Even before these county charges were resolved, federal charges of dodging the draft and fraud arrived. Lucy produced her Kentucky birth certificate to prove she was 54 years old, beyond the age range of 21 to 45 required to register for the draft in 1940. The fraud charges were harder to evade as that would mean getting the U.S. government to see Lucy and Reuben’s marriage as legitimate.
In October of 1942, the U.S. Department of War had established the Office of Dependency Benefits to provide “financial support for the dependents of men in the armed forces,” thoroughly outlined in the Administration of the Servicemen’s Dependents Allowance Act of 1942. As Rueben’s wife, Lucy had received monthly allotments totaling $1000 (around $16,000 in 2025).

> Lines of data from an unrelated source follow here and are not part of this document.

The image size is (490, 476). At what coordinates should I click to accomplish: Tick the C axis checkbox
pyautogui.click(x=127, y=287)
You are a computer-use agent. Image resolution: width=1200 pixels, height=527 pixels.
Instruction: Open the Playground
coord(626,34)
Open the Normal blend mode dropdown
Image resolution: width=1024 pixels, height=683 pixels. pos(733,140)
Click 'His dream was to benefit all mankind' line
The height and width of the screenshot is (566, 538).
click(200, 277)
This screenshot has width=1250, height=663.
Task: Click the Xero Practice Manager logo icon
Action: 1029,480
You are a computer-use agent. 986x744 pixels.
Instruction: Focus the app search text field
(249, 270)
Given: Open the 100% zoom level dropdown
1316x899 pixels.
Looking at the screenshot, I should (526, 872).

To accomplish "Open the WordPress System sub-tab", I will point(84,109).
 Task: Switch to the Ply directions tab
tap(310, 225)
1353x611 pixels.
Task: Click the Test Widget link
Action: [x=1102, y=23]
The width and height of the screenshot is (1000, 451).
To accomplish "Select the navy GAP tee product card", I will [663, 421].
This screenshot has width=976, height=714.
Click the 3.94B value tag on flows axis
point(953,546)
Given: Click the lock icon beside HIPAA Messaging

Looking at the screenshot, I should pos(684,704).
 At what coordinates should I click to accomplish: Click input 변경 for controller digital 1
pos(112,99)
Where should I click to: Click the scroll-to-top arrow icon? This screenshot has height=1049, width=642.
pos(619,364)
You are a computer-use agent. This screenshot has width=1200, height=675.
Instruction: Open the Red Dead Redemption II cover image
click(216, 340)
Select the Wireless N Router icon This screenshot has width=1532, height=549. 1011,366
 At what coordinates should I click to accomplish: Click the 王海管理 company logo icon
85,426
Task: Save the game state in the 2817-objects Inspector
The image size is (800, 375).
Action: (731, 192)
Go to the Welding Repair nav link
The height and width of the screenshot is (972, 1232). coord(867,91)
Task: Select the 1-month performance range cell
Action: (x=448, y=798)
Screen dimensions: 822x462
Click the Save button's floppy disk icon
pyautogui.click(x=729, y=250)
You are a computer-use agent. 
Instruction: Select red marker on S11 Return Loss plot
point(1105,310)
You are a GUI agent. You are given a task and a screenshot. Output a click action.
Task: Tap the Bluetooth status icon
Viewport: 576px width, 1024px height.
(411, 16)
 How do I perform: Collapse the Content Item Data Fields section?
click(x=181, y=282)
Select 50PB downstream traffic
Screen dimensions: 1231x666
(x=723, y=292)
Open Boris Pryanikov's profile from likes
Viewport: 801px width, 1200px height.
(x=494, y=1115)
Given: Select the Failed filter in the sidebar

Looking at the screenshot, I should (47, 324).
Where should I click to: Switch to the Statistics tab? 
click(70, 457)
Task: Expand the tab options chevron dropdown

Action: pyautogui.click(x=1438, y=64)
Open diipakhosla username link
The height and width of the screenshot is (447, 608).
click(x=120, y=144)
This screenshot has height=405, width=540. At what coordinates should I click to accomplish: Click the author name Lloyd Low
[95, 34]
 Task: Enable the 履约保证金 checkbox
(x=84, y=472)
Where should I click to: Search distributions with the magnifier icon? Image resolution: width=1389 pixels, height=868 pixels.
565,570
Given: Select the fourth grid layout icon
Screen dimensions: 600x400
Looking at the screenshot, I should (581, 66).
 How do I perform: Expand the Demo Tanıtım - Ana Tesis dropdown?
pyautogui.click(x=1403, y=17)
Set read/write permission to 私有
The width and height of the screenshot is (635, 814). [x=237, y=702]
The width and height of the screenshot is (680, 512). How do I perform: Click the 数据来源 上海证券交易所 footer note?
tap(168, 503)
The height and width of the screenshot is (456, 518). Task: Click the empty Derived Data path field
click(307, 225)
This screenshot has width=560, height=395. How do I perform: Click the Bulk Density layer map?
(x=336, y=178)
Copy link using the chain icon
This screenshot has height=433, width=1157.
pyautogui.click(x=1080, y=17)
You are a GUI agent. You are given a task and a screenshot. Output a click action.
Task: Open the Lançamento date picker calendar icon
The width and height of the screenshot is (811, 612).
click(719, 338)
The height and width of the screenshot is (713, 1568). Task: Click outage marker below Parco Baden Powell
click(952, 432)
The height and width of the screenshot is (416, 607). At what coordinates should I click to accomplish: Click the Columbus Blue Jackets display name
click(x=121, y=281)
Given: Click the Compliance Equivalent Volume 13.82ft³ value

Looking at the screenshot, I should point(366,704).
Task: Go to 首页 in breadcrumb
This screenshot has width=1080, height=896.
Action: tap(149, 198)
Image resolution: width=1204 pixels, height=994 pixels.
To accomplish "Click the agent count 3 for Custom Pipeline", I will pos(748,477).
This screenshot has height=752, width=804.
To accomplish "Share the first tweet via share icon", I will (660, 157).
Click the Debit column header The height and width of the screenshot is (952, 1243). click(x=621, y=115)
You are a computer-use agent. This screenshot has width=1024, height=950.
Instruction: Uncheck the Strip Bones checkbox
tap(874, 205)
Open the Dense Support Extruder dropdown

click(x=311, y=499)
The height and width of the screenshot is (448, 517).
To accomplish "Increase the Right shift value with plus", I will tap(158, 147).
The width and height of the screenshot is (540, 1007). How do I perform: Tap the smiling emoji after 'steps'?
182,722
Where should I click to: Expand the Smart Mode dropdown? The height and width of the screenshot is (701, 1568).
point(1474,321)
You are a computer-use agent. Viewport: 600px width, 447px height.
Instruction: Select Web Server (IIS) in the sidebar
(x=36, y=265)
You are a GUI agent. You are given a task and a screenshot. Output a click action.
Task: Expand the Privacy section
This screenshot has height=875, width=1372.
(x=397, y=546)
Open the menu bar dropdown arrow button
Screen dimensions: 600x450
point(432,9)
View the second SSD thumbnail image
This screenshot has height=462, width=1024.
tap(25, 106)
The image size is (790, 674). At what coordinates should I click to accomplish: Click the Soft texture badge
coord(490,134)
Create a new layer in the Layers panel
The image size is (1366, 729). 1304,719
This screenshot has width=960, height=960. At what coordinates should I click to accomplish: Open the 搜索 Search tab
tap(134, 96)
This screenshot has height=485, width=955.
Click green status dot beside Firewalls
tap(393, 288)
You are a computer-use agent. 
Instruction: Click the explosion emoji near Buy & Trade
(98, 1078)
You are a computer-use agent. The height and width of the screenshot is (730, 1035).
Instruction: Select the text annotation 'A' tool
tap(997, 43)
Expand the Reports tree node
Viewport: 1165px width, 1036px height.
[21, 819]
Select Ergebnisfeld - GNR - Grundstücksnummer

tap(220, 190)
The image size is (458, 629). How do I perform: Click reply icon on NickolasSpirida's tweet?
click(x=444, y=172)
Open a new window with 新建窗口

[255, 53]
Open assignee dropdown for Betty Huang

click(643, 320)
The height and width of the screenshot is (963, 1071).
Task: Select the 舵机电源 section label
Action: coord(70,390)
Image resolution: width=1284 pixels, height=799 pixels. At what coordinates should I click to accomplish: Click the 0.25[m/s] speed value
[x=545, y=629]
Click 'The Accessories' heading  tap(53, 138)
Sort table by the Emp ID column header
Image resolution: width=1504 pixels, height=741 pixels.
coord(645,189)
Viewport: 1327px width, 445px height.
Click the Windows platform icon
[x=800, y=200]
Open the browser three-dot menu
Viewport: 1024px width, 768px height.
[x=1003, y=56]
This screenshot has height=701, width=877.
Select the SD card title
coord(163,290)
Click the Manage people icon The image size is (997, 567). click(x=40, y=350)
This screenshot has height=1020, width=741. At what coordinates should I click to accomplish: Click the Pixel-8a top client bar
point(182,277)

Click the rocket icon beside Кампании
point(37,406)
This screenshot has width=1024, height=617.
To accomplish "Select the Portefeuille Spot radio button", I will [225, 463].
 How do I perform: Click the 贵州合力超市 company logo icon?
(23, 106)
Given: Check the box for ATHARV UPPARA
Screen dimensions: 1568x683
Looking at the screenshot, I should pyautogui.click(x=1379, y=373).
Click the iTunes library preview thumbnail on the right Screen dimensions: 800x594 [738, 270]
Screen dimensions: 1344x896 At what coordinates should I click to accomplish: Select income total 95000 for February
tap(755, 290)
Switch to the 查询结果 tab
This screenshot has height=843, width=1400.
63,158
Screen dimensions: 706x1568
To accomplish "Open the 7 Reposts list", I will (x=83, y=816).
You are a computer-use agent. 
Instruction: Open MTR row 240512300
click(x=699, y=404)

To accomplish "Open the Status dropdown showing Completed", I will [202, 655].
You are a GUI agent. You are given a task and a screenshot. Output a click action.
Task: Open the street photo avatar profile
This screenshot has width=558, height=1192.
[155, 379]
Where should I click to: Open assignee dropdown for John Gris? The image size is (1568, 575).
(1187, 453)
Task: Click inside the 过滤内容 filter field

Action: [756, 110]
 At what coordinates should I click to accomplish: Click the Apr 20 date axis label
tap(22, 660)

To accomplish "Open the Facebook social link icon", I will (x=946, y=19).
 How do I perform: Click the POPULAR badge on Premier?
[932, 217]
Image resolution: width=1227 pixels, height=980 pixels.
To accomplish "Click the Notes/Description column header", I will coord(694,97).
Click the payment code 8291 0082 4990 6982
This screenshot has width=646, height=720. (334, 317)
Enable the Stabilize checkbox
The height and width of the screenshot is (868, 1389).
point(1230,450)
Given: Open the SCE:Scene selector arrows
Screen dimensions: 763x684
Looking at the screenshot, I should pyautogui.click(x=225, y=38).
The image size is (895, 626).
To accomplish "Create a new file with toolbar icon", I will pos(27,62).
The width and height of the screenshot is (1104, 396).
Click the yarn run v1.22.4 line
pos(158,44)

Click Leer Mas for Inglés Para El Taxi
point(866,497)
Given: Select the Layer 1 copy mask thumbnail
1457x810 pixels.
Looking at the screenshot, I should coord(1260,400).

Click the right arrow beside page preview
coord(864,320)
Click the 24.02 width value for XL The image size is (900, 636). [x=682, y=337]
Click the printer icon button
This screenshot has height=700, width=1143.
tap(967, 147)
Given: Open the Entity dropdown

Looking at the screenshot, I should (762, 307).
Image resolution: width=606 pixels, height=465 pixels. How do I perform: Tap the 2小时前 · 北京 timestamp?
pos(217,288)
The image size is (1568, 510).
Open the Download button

Rueben took a back seat in these articles focused on the spectacle of his wife. He is “Lucy’s Husband” in headlines. But one Los Angeles Tribune piece, highlighting Lucy’s trip to Brooklyn to appear in federal court in April 1947, shared this small glimpse of the couple: “Lucy [took] the stand to protest, ‘Of course I love him’ and the corporal admit[ed] that he ‘was quite fond of her.’” (Some newspapers report they later divorced on grounds of Rueben’s “desertion.”)
Lucy’s own words appeared infrequently, yet a certain dignity and self-assurance emerges despite the ever-present mocking tone of the reporting. Each and every bit of coverage marveled at her continuing to appear in “feminine attire,” describing her outfits like a society page. “Lucy wore a tailored light brown suit, long brown gloves.” Lucy “wore a two-piece woman’s green suit, white blouse, and red shoes…”
Asked on the stand if Reuben was a man, Lucy replied, “Well, he’s supposed to be.”
Asked her age, she first said 32 before “admitting” she was 59, but “a woman isn’t supposed to have any age after 40.”
Asked if she wore wigs, she replied, “If I think I look better with a wig, I do.”
Asked what part of her body she considered feminine, she replied, “For one thing, my chest,” and according to papers, then opened her blouse to show a “very masculine chest.”